Despite differences in terminology, all the contemporary theories of dreaming have a common thread — they all emphasize that dreams are not about prosaic themes, not about reading, writing, and arithmetic, but about emotion, or what psychologists refer to as affect. What is carried forward from waking hours into sleep are recent experiences that have an emotional component, often those that were negative in tone but not noticed at the time or not fully resolved. One proposed purpose of dreaming, of what dreaming accomplishes (known as the mood regulatory function of dreams theory) is that dreaming modulates disturbances in emotion, regulating those that are troublesome. My research, as well as that of other investigators in this country and abroad, supports this theory. Studies show that negative mood is down-regulated overnight. How this is accomplished has had less attention.

I propose that when some disturbing waking experience is reactivated in sleep and carried forward into REM, where it is matched by similarity in feeling to earlier memories, a network of older associations is stimulated and is displayed as a sequence of compound images that we experience as dreams. This melding of new and old memory fragments modifies the network of emotional self-defining memories, and thus updates the organizational picture we hold of ‘who I am and what is good for me and what is not.’ In this way, dreaming diffuses the emotional charge of the event and so prepares the sleeper to wake ready to see things in a more positive light, to make a fresh start. This does not always happen over a single night; sometimes a big reorganization of the emotional perspective of our self-concept must be made — from wife to widow or married to single, say, and this may take many nights. We must look for dream changes within the night and over time across nights to detect whether a productive change is under way. In very broad strokes, this is the definition of the mood-regulatory function of dreaming, one basic to the new model of the twenty-four hour mind I am proposing.

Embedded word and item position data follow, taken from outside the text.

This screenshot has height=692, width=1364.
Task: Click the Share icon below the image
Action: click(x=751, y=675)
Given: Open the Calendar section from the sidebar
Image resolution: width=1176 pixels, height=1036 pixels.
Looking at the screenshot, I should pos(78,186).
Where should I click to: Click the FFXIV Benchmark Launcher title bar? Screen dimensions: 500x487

Towards the end of the book, Cartwright explores the role of sleep and dreaming in consolidating what we call “the self,” with another admonition against memory’s self-editing capacity:

[In] good sleepers, the mind is continuously active, reviewing experience from yesterday, sorting which new information is relevant and important to save due to its emotional saliency. Dreams are not without sense, nor are they best understood to be expressions of infantile wishes. They are the result of the interconnectedness of new experience with that already stored in memory networks. But memory is never a precise duplicate of the original; instead, it is a continuing act of creation. Dream images are the product of that creation. They are formed by pattern recognition between some current emotionally valued experience matching the condensed representation of similarly toned memories. Networks of these become our familiar style of thinking, which gives our behavior continuity and us a coherent sense of who we are. Thus, dream dimensions are elements of the schemas, and both represent accumulated experience and serve to filter and evaluate the new day’s input.

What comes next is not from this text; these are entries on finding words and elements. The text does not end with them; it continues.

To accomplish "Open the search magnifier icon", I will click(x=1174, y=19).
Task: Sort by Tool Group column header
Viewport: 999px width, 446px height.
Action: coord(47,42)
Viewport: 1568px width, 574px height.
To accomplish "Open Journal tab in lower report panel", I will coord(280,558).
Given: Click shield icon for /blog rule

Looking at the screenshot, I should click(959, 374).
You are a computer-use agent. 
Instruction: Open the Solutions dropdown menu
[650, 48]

Sleep is a busy time, interweaving streams of thought with emotional values attached, as they fit or challenge the organizational structure that represents our identity. One function of all this action, I believe, is to regulate disturbing emotion in order to keep it from disrupting our sleep and subsequent waking functioning.

The rest of The Twenty-four Hour Mind goes on to explore, through specific research case studies and sweeping syntheses of decades worth of research, everything from disorders like sleepwalking and insomnia to the role of sleep in knowledge retention, ideation, and problem-solving.